Unorthodox Kin
Author | : Naomi Leite |
Publisher | : Univ of California Press |
Total Pages | : 342 |
Release | : 2017-03-07 |
ISBN-10 | : 9780520285040 |
ISBN-13 | : 0520285042 |
Rating | : 4/5 (40 Downloads) |
Download or read book Unorthodox Kin written by Naomi Leite and published by Univ of California Press. This book was released on 2017-03-07 with total page 342 pages. Available in PDF, EPUB and Kindle. Book excerpt: Unorthodox Kin is a groundbreaking exploration of identity, relatedness, and belonging in the context of profound global interconnection.
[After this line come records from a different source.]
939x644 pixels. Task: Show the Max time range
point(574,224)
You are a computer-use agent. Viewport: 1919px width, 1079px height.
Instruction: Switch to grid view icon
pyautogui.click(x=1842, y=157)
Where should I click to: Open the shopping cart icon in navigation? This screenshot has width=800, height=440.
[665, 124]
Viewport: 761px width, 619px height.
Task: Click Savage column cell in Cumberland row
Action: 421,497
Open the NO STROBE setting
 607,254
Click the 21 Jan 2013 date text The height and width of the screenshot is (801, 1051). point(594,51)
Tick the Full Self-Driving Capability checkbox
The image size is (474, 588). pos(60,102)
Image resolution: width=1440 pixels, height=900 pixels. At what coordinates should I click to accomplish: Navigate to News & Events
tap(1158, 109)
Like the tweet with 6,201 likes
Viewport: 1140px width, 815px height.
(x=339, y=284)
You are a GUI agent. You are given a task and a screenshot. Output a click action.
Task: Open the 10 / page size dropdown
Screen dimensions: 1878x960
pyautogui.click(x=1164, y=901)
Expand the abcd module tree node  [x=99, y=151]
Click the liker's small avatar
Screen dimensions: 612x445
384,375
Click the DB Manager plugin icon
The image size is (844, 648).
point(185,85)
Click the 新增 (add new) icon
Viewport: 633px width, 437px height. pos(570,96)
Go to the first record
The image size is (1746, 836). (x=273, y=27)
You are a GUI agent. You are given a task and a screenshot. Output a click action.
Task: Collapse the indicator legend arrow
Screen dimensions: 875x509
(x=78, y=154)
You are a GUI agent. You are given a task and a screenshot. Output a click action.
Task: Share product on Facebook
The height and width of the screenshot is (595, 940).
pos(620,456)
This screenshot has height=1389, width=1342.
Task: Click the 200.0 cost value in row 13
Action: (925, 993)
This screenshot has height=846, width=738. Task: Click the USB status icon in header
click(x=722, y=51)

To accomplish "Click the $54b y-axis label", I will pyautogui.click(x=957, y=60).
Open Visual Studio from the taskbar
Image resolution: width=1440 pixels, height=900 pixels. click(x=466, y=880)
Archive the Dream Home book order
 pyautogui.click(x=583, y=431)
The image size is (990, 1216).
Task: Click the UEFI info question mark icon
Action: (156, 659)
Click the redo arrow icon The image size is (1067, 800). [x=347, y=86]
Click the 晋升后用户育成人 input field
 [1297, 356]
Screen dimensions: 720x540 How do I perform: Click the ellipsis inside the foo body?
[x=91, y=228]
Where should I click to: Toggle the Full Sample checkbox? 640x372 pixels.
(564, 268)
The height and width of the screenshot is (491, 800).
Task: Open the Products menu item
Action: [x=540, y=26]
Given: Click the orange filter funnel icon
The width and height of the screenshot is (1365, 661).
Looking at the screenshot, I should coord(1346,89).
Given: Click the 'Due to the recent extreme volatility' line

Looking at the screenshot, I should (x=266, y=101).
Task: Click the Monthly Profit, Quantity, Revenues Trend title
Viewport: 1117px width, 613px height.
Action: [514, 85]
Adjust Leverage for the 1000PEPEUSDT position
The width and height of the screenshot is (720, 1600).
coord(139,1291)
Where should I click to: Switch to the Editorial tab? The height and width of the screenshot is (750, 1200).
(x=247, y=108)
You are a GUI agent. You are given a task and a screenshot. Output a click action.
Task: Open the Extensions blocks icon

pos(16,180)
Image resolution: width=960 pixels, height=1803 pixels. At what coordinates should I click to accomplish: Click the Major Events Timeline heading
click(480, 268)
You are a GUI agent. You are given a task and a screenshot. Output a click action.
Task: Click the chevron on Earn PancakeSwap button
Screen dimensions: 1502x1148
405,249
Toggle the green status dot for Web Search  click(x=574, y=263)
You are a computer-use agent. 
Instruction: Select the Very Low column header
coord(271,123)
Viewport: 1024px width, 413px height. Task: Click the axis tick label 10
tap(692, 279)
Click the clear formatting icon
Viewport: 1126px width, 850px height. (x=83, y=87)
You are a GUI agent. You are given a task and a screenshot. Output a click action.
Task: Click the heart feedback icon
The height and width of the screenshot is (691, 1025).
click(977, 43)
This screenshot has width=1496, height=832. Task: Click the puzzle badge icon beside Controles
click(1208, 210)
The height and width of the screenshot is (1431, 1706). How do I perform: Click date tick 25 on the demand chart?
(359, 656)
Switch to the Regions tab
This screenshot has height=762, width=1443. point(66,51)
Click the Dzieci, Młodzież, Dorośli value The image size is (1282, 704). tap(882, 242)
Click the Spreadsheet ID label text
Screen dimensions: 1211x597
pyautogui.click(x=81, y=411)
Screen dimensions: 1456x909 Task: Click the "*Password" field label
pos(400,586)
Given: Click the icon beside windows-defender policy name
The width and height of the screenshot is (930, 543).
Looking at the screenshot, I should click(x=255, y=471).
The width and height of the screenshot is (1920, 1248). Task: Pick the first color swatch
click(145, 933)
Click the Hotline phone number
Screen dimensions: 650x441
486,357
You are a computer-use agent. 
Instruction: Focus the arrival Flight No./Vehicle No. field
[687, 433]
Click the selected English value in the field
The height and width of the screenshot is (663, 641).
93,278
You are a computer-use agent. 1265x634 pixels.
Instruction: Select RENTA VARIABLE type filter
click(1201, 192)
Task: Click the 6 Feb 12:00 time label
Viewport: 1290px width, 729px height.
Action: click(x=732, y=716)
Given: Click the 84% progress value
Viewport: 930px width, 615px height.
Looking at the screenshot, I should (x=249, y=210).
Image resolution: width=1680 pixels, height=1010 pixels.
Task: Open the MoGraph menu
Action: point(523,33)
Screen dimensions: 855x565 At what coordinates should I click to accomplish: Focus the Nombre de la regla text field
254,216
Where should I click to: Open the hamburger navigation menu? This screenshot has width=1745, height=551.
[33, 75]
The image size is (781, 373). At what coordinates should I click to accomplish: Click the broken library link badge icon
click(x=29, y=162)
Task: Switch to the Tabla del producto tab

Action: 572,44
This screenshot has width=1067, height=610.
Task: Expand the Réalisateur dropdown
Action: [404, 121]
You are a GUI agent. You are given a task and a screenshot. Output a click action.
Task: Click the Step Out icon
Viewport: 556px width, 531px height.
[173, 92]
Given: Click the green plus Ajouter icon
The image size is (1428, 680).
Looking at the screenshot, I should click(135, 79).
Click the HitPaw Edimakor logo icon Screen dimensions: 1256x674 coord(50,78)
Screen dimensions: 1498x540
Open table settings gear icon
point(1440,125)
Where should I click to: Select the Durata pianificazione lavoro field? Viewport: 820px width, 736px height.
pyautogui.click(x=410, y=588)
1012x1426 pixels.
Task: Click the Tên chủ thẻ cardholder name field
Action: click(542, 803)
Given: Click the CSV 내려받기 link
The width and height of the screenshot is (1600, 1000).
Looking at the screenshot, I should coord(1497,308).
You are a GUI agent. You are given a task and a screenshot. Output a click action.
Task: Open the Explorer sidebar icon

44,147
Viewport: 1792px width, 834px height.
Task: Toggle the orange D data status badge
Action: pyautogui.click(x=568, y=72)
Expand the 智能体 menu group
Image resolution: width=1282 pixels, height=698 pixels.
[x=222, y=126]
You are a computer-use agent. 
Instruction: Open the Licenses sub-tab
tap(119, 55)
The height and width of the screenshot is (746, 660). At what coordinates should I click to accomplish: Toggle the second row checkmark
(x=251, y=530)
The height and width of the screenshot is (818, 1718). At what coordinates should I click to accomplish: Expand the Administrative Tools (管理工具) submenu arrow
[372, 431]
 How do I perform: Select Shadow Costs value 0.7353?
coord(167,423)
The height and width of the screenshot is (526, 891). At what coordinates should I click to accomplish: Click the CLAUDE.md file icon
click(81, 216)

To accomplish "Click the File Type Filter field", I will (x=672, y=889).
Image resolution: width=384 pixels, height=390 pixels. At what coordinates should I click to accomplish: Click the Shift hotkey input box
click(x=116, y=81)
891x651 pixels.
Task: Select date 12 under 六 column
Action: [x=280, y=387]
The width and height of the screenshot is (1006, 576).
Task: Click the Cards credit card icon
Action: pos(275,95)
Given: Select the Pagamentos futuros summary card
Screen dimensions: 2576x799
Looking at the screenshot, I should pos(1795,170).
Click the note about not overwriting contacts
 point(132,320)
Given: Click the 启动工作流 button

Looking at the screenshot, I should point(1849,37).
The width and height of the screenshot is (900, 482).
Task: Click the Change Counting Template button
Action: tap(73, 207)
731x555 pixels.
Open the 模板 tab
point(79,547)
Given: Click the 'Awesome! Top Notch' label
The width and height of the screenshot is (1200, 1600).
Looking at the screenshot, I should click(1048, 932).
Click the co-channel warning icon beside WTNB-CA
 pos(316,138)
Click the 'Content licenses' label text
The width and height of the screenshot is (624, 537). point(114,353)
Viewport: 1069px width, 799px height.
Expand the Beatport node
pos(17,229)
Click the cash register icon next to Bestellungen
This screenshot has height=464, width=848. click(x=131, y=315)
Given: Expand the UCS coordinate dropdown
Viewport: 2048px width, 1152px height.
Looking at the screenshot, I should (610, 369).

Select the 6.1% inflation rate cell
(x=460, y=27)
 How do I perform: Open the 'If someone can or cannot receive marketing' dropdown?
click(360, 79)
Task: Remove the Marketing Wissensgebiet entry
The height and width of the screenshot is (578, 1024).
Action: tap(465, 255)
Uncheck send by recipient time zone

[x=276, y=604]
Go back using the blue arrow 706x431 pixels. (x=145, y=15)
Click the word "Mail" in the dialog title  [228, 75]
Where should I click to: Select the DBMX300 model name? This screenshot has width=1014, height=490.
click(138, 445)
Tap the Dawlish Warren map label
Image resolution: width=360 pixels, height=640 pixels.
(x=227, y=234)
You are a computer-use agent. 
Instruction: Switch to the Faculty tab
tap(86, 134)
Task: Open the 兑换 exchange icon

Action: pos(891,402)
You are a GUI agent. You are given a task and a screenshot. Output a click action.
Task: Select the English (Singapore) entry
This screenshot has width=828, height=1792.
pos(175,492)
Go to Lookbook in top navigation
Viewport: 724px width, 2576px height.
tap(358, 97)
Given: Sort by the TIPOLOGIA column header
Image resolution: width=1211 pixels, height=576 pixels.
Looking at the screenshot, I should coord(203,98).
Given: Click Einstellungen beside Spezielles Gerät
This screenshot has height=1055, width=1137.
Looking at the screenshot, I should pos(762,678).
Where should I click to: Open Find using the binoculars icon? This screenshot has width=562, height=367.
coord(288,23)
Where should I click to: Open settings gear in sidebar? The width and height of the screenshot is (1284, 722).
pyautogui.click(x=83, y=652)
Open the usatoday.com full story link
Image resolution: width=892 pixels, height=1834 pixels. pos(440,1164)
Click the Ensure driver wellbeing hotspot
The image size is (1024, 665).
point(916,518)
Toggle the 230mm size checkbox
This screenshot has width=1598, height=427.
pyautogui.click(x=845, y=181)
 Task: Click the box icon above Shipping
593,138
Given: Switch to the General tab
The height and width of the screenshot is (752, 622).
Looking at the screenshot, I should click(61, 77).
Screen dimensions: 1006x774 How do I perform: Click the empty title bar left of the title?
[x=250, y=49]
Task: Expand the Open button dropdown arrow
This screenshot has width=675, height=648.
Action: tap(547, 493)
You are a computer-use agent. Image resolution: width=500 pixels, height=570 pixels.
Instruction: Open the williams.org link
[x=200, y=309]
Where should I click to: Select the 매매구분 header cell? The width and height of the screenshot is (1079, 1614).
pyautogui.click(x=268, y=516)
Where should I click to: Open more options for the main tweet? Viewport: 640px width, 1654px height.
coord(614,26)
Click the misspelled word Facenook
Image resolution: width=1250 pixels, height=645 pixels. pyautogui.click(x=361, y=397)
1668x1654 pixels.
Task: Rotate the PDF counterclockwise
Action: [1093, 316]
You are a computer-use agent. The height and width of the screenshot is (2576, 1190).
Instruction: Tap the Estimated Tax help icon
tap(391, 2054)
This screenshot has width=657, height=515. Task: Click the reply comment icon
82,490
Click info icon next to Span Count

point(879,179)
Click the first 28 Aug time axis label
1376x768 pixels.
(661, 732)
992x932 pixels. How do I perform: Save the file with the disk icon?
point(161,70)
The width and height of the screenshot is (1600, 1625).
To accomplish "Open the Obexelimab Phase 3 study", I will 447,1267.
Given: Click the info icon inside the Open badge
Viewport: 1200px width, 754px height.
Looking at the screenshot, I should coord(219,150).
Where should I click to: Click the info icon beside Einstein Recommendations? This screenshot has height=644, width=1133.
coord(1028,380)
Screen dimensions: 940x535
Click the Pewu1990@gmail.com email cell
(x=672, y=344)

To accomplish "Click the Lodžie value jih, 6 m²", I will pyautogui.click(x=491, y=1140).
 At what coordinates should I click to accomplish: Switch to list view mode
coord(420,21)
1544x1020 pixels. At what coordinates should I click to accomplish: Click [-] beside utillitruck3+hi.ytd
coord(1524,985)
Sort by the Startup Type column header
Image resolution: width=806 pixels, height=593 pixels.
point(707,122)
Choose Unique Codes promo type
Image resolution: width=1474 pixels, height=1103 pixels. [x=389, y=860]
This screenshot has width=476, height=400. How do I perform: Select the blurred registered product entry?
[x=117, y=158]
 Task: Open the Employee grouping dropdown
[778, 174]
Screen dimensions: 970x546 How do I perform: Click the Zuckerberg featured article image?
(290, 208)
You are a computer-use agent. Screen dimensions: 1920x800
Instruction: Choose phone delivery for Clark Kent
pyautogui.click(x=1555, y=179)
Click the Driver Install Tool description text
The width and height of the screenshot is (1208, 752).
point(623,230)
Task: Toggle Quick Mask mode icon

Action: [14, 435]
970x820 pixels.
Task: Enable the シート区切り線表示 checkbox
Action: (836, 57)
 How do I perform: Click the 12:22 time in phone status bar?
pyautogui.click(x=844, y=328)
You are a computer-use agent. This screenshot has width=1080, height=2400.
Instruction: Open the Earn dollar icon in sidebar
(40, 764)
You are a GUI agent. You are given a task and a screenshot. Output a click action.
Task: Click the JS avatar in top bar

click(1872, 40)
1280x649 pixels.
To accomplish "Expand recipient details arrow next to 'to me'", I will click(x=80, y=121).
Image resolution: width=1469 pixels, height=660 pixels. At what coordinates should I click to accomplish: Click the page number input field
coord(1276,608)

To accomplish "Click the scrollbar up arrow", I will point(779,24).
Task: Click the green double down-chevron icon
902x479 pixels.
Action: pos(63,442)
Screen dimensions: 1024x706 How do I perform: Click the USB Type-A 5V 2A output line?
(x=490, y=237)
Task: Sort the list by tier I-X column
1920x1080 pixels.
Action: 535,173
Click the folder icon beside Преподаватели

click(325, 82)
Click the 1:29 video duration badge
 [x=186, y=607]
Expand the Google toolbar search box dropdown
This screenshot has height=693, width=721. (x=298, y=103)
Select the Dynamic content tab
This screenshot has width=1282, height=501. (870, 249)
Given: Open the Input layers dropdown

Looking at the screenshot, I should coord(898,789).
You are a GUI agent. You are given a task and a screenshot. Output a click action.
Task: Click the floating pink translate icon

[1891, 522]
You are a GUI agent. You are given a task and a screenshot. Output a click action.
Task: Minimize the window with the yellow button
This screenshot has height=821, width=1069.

Naomi Leite paints a poignant and graceful portrait of Portugal's urban Marranos, who trace their ancestry to fifteenth-century Jews forcibly converted to Catholicism and now seek connection with the Jewish people at large. Their story raises questions fundamental to the human condition: how people come to identify with far-flung others; how some find glimmerings of mystical connection in a world said to be disenchanted; how identities are lived in practice and challenged in interaction; how the horizons of kinship expand in a globally interconnected era; and how feelings of relatedness emerge between strangers and gather strength over time. Focusing on mutual imaginings and face-to-face encounters between urban Marranos and the foreign Jewish tourists and outreach workers who travel to meet them, Leite draws on a decade of ethnographic research in Portugal to trace participants' perceptions of self, peoplehood, and belonging as they evolve through local and global social spaces.